Les Émigrants se composent de plusieurs récits, où un narrateur mène l’enquête sur différents protagonistes. Pour ce spectacle, vous vous concentrez sur deux d’entre eux : Paul Bereyter et Ambros Adelwarth…
Ces deux récits ont un noyau commun : tous deux s’intéressent à des figures familières du narrateur – un instituteur, un grand-oncle – qui ne leur sont accessibles qu’à travers ce qu’en racontent d’autres personnes. Est-ce que les choses se sont vraiment passées comme cela, dans la réalité ? et comment un être qui a pu nous sembler si proche peut-il se révéler, en définitive, un inconnu ? Nous voilà face à des mystères – des mystères fatals puisqu’ils se soldent, dans les deux cas, par l’échec, le malheur et la mort. Cela captive le narrateur, dont l’investigation se transforme en une sorte de quête spirituelle. Parce qu’il ne peut avoir de certitude, il s’affranchit du récit littéral et se laisse imprégner par des mirages, des sortes d’illuminations fulgurantes semblables à de petites éruptions de visions insoumises. W. G. Sebald génère ainsi, par ses silences, des éclairs d’hérésie dans la narration. Il en va de même pour l’imagination du lecteur – et, je l’espère, du spectateur – qui lui aussi s’émancipe du récit. Ces histoires que nous lisons, ou voyons sur scène, ont-elles été vécues par des personnes réelles, ou sont-elles le fruit de l’imagination ? Ces éruptions de vie ont-elles été inventées par nous ? Nous ne pouvons pas le savoir ; mais sans doute n’est-ce pas là le plus essentiel.

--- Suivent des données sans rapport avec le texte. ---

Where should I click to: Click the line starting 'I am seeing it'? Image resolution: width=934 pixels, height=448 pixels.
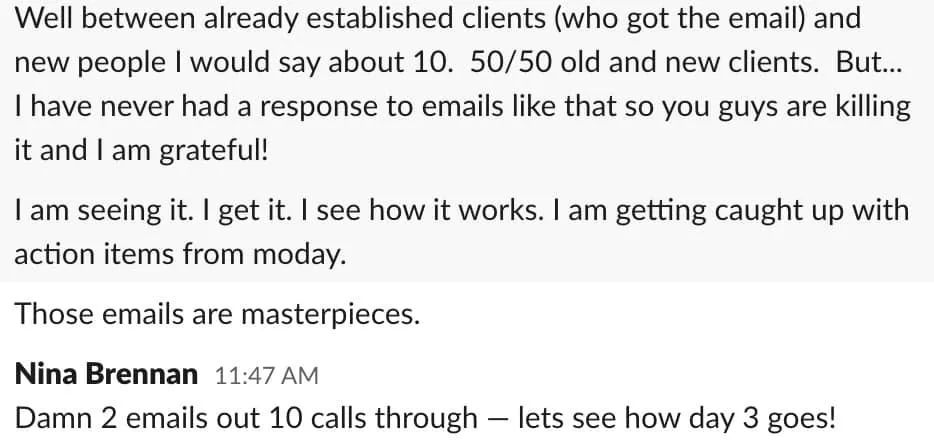coord(462,211)

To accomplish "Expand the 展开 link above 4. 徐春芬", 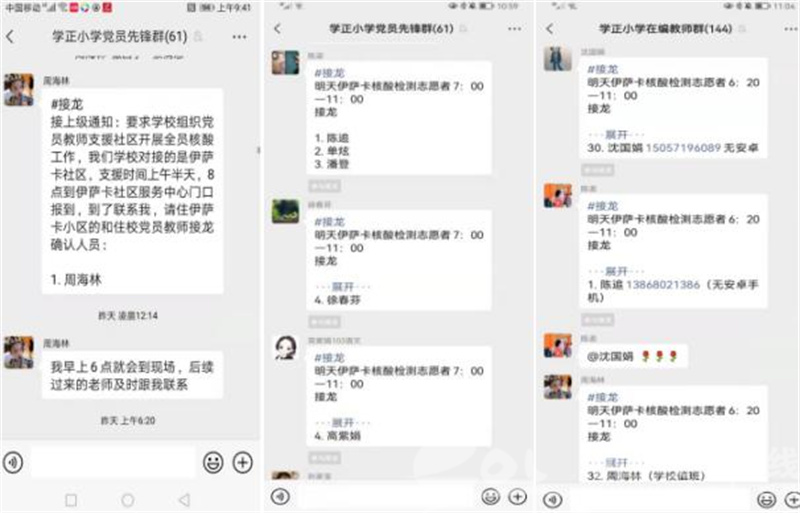I will pyautogui.click(x=343, y=287).
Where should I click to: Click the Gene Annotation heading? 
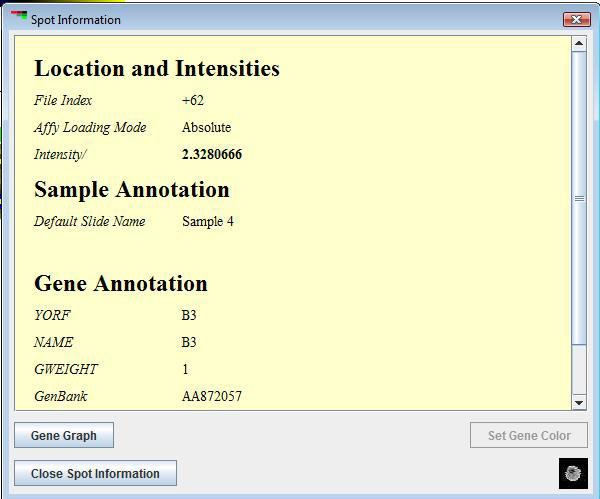[x=121, y=284]
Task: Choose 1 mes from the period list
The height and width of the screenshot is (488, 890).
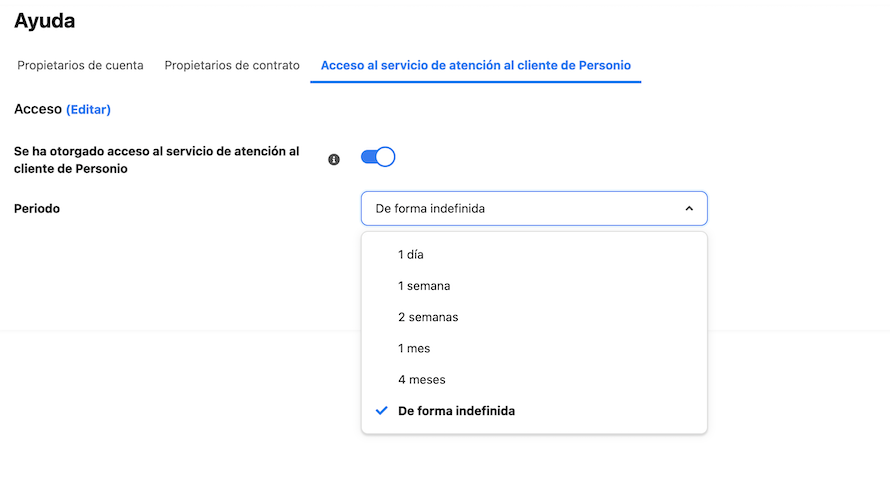Action: (x=534, y=348)
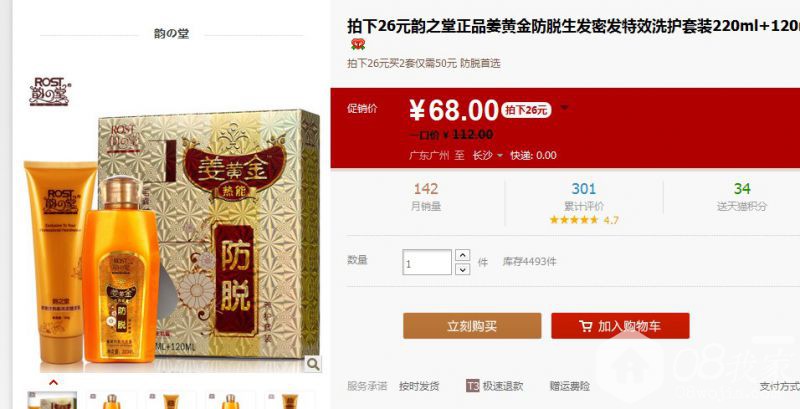Select the first product thumbnail
This screenshot has width=800, height=409.
click(52, 400)
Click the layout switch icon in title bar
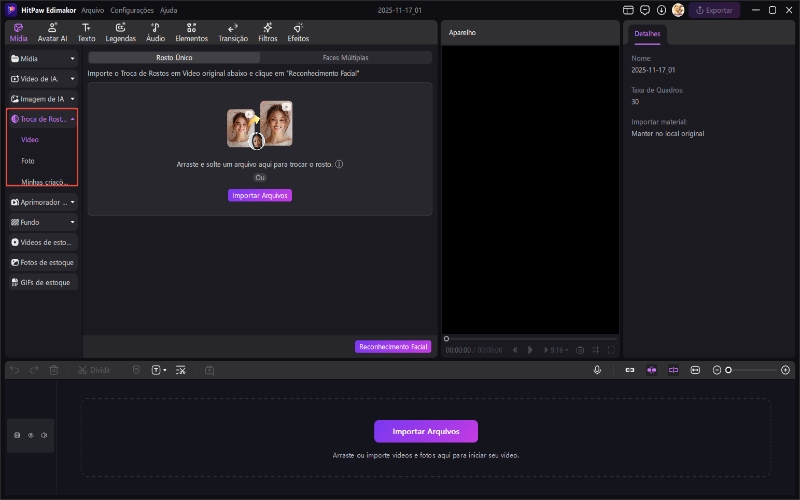 (x=628, y=10)
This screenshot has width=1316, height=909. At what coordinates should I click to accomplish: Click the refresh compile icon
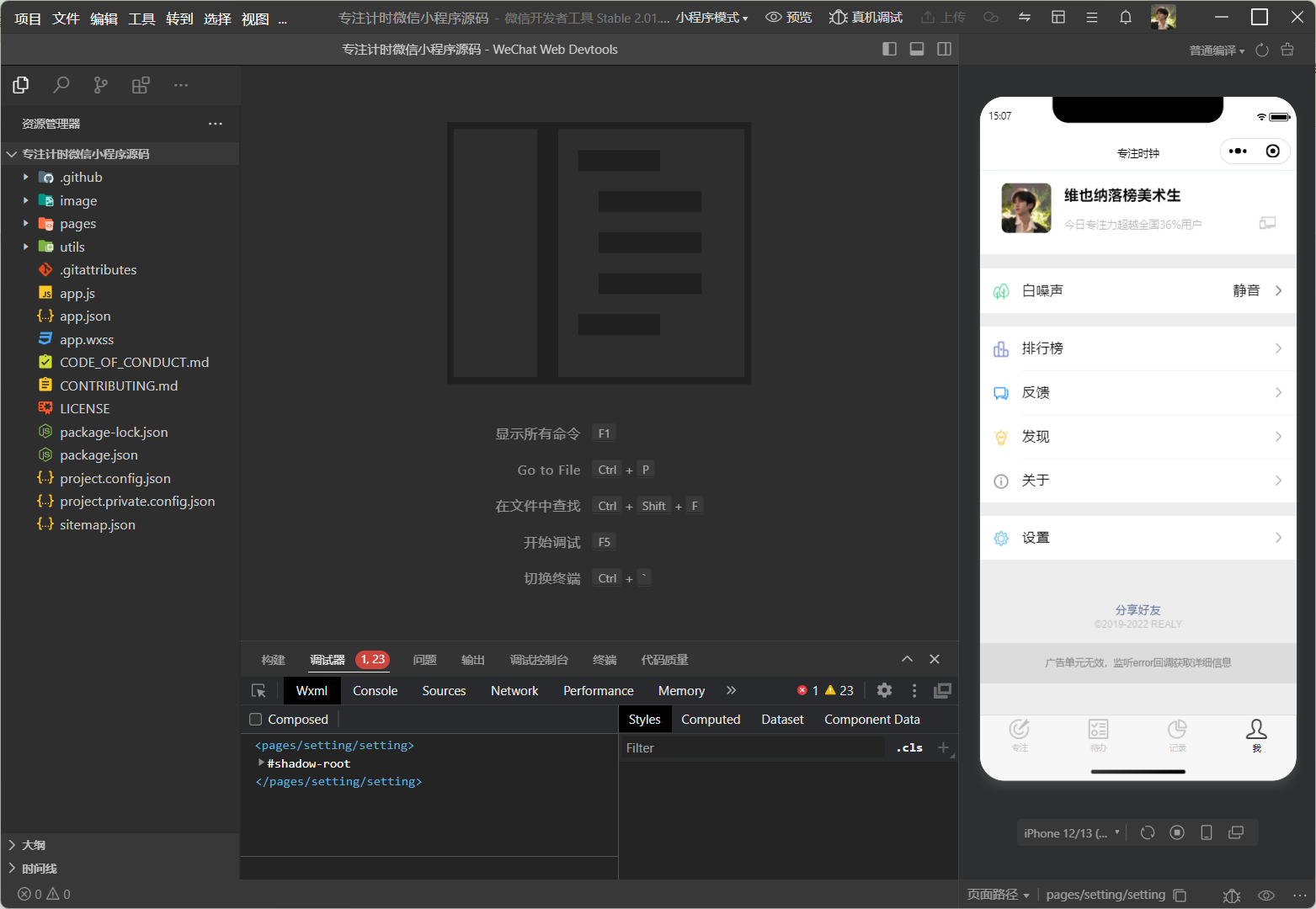click(1261, 50)
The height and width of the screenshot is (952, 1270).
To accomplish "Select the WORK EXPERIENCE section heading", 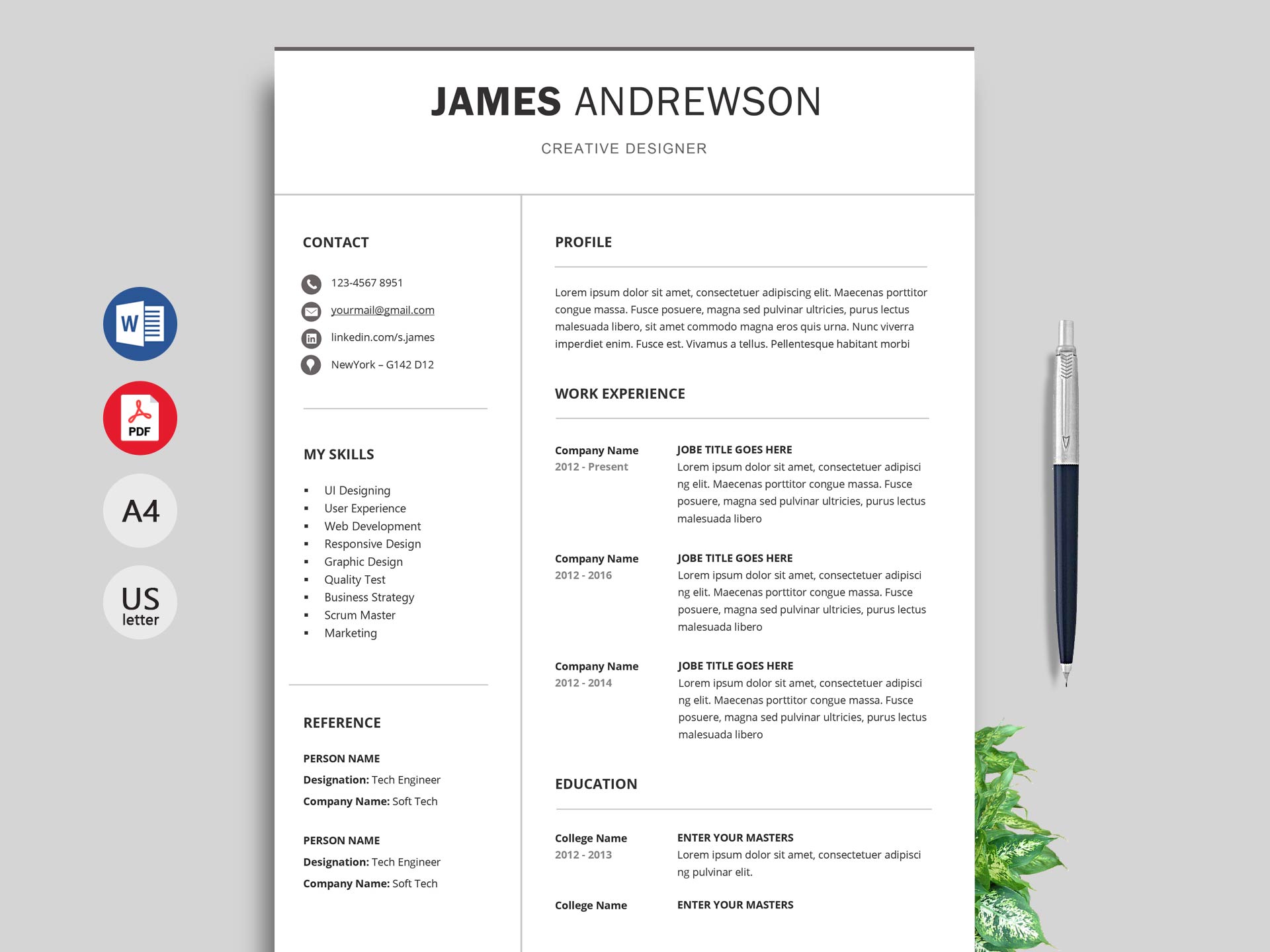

W. G. Sebald aborde l’Histoire sous le prisme de l’exil et, plus largement, de l’identité perdue… en quoi cette question est-elle particulièrement importante pour vous, aujourd’hui ?
Les récits des Émigrants sont tous parcourus par un même motif – le destin des juifs d’Europe – qui dans le cas d’Ambros Adelwarth s’articule à celui de l’homosexualité. Deux sujets reliés dans l’Histoire à travers l’extermination nazie. La récurrence de ce motif pourrait bien révéler une projection personnelle du narrateur – de ce juif intérieur, qu’il a créé lui-même, au-dedans de l’Allemand qu’il était. W. G. Sebald se sert de ses personnages comme d’un cheval de Troie pour exprimer sa propre identité et ses propres mystères. La question de l’exil qui l’obsède, et que je veux aborder aussi, ne peut être réduite à un programme ou à un discours politique ; il s’agit de quelque chose de bien plus essentiel, comme une manière de pénétrer notre humanité. Ces fantômes, ces vies irrémédiablement perdues incarnent ce que j’appelle la Shoah culturelle – une notion pour moi capitale, plus large que l’histoire à laquelle elle se rattache. Elle désigne l’empreinte irrémédiable que la destruction nazie a laissée en chacun de nous, qui imprègne les relations humaines, tant sur le plan personnel que politique, jusqu’à aujourd’hui. Sebald, dans son œuvre, élargit notre vision de la Shoah.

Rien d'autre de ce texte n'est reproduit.